Question

If `x` is nearly equal to one, then find the approximate value of `{mx^m-nx^n}/{m-n}`?

Answer 1

`1`. Note that Cesareo R. gives a much better approximation.
Another route to his approximation is given below.

Explanation:

If `x~~1`, then both `x^m` and `x^n` are close to `1`.

Better Approximation

We can use the equation of the tangent line at `a=1` to get the linearization (or linear approximation) at `1` of `f(x) = (mx^m-nx^n)/(m-n)`

We'll get

`y = L(x) = f(a)+f'(a)(x-a)`.

So we need:

`y = L(x) = f(1)+f'(1)(x-1)`.

We find `f(1) = 1` and

`f'(x) = (m^2x^(m-1)-n^2x^(n-1))/(m-n)` so `f'(1) = (m+n)`.

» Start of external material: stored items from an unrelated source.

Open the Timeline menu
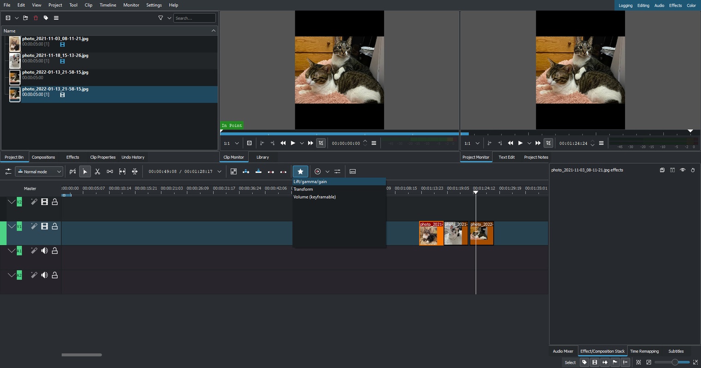 pyautogui.click(x=108, y=5)
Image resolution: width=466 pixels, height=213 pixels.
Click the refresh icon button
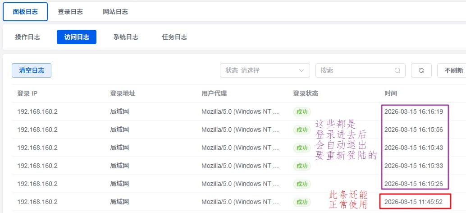coord(421,70)
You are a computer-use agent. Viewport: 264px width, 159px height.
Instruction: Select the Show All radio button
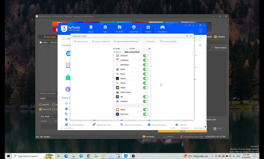41,105
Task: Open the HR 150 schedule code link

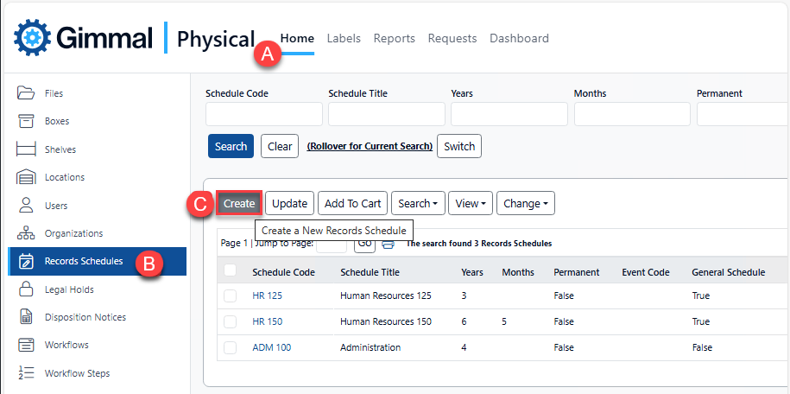Action: [x=268, y=321]
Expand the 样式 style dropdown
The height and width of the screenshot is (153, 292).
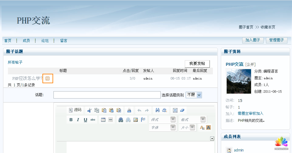(173, 119)
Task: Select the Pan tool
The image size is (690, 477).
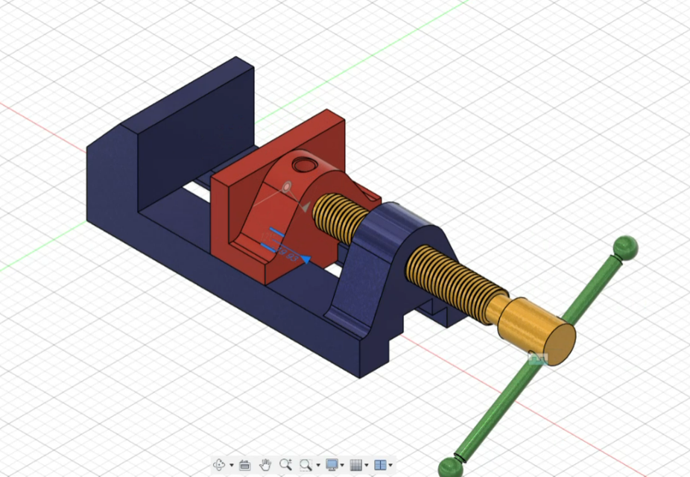Action: 266,464
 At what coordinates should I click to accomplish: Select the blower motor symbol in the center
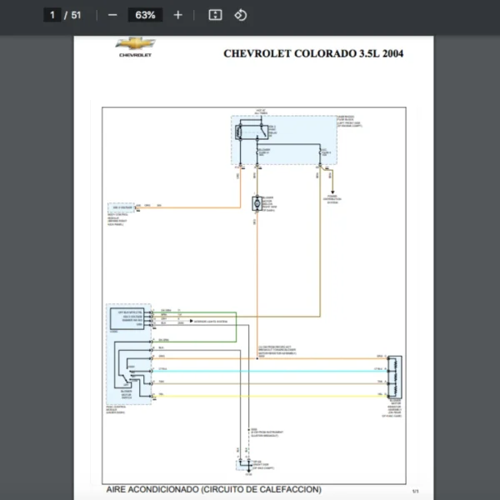click(x=257, y=203)
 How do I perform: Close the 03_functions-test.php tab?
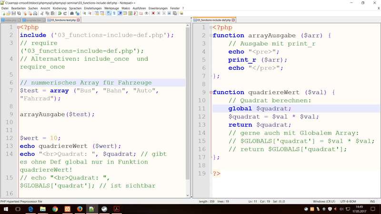click(x=79, y=20)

Giving linearization at `1`:

`y = L(x) = 1 + (m+n)(x-1)`.

Answer 2

See below.

Explanation:

Making `x = 1+epsilon` we have

`{mx^m-nx^n}/{m-n} = (m(1+epsilon)^m-n(1+epsilon)^n)/(m-n)`

but

`(1+epsilon)^n = 1+n epsilon + O(epsilon^2)` so

`{mx^m-nx^n}/{m-n} = (m ( 1+m epsilon + O(epsilon^2))-n( 1+n epsilon + O(epsilon^2)))/(m-n)`

then

`{mx^m-nx^n}/{m-n} approx (m ( 1+m epsilon )-n( 1+n epsilon ))/(m-n) = 1+(m+n)epsilon`

but

`1+(m+n)epsilon = 1+(m+n)(1+epsilon)-(m+n) = 1+(m+n)(x-1)`

and finally

`{mx^m-nx^n}/{m-n} approx 1+(m+n)(x-1)`